Wednesday, September 28, 2022

Red-Tailed & Autumn Prey ...

“Nature can seem cruel, but she balances her books.”

  ~ Alison Lurie

~Pulitzer Prize winning American novelist

             ~ 1926 ~ 2020

I love nature, but it can be cruel, such as in seeing this red-tailed hawk and its prey – a squirrel – on a mid-November evening at Trexler Memorial Park, Allentown, Pennsylvania.

I was lucky enough to capture several shots of the hawk as it guarded its prey – though I felt so sorry for the squirrel!


 

Thursday, September 22, 2022

Yellow Stands For The Sun ...

“How lovely yellow is! It stands for the sun.”

   ~ Vincent van Gogh

     ~ 1853 ~ 1890

 

Van Gogh loved yellow, and the striking use of the color is seen in his paintings.
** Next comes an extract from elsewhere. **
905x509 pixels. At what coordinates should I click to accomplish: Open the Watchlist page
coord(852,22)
Van Gogh’s paintings of sunflowers are among his most famous, painted in Arles, in the south of France, in 1888 and 1889.

 

The sunflower (or “soniashnyk”) is Ukraine’s national flower and has been grown on its central and eastern steppes since the middle of the 18th century. And today, in light of Russia’s horrific invasion of Ukraine, the sunflower is a symbol of “I Stand With Ukraine!”
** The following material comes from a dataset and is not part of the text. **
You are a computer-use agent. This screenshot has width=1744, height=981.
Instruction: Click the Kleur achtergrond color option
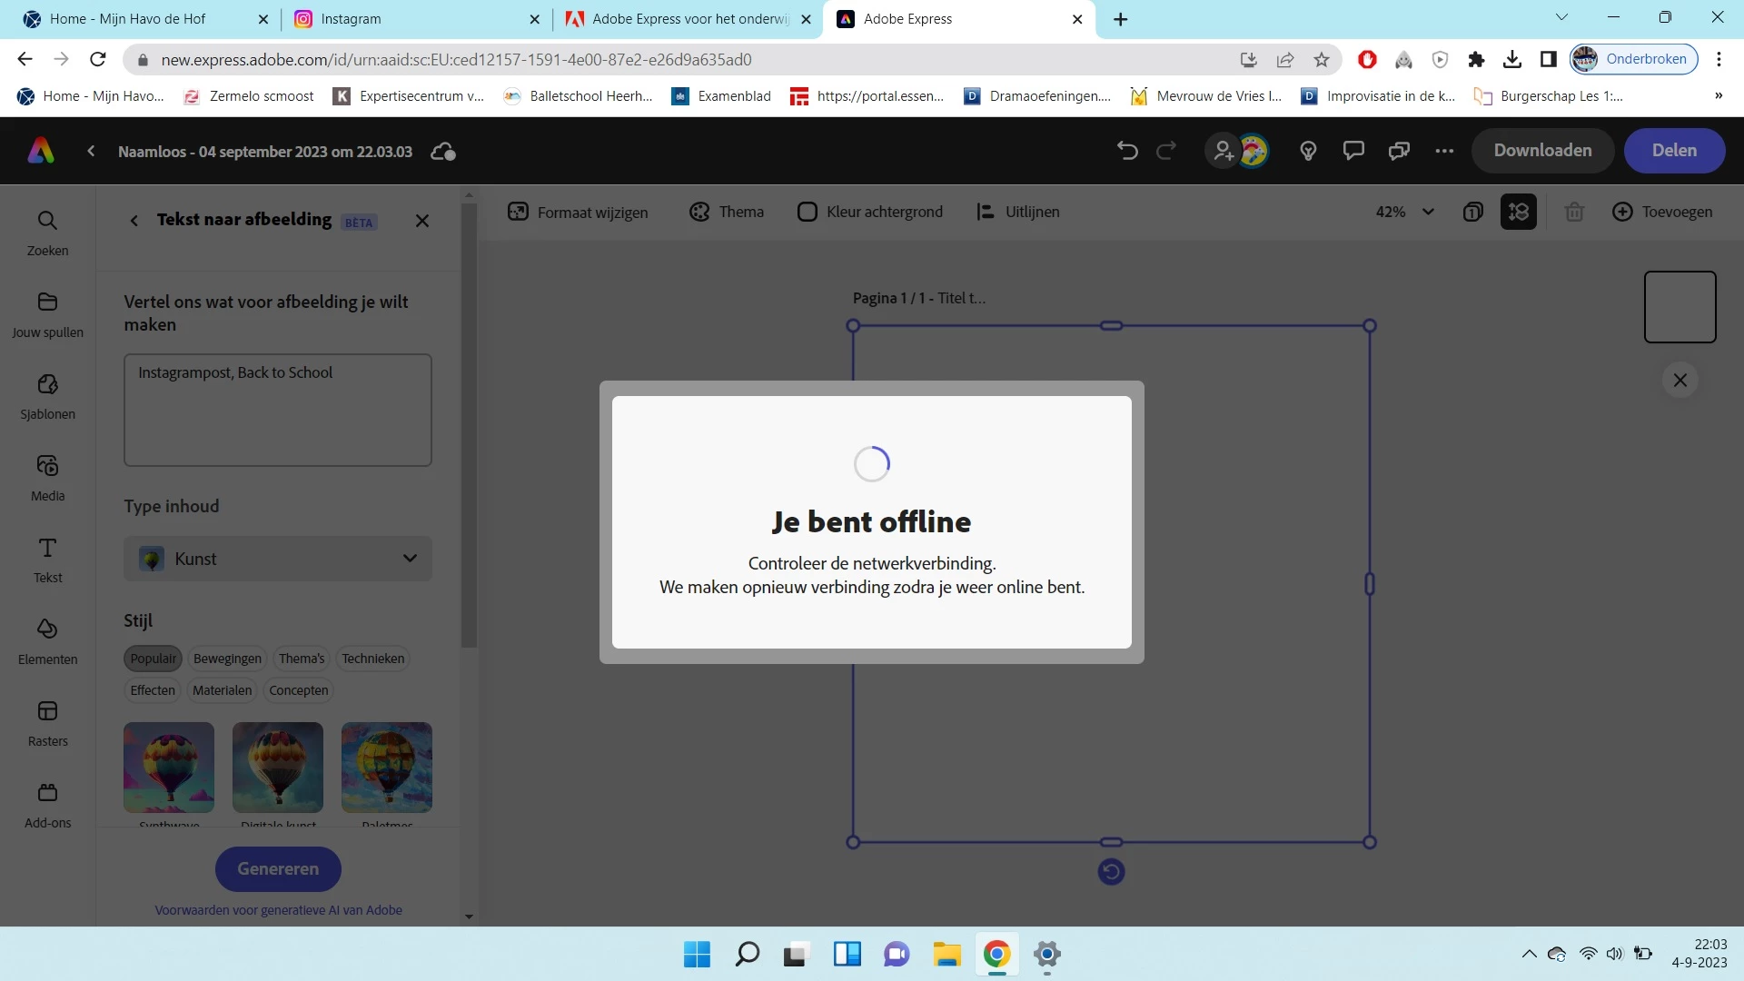[870, 212]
A gorgeous sunflower stands tall and shines its beauty on a lovely mid-August afternoon on the grounds of Kreidersville Covered Bridge, Allen Township, on the outskirts of Northampton, Pennsylvania.

Kreidersville Covered Bridge was built in 1839 and is loved for its great history and tranquil setting by the Hokendauqua Creek. It is the only covered bridge left in Northampton County.

The pedestrian-only bridge that crosses the Hokendauqua Creek is the oldest covered bridge in the Lehigh Valley and one of the oldest in the state. The historic wooden Burr Truss Bridge has a 116-foot-long span and was placed on the National Register of Historic Places in 1980.


 

Monday, September 19, 2022

Pequest Autumn ...

“But memory is an autumn leaf that murmurs a while in the wind and then is heard no more.”

     ~ Khalil Gibran

     ~ 1883 ~ 1931

The reflection of autumn leaves colorfully cascades across the Pequest River as it flows through the middle of town in Belvidere, New Jersey, a Delaware River Town, on a perfect Indian Summer afternoon in early November.

The Pequest ~ Native American for “open land” ~ is a tributary of the Delaware River. It tumbles down to Belvidere in a series of falls, where it meets the Delaware.

Belvidere, one of my very favorite places, is a charming, Victorian town located on the banks of the Pequest and Delaware Rivers.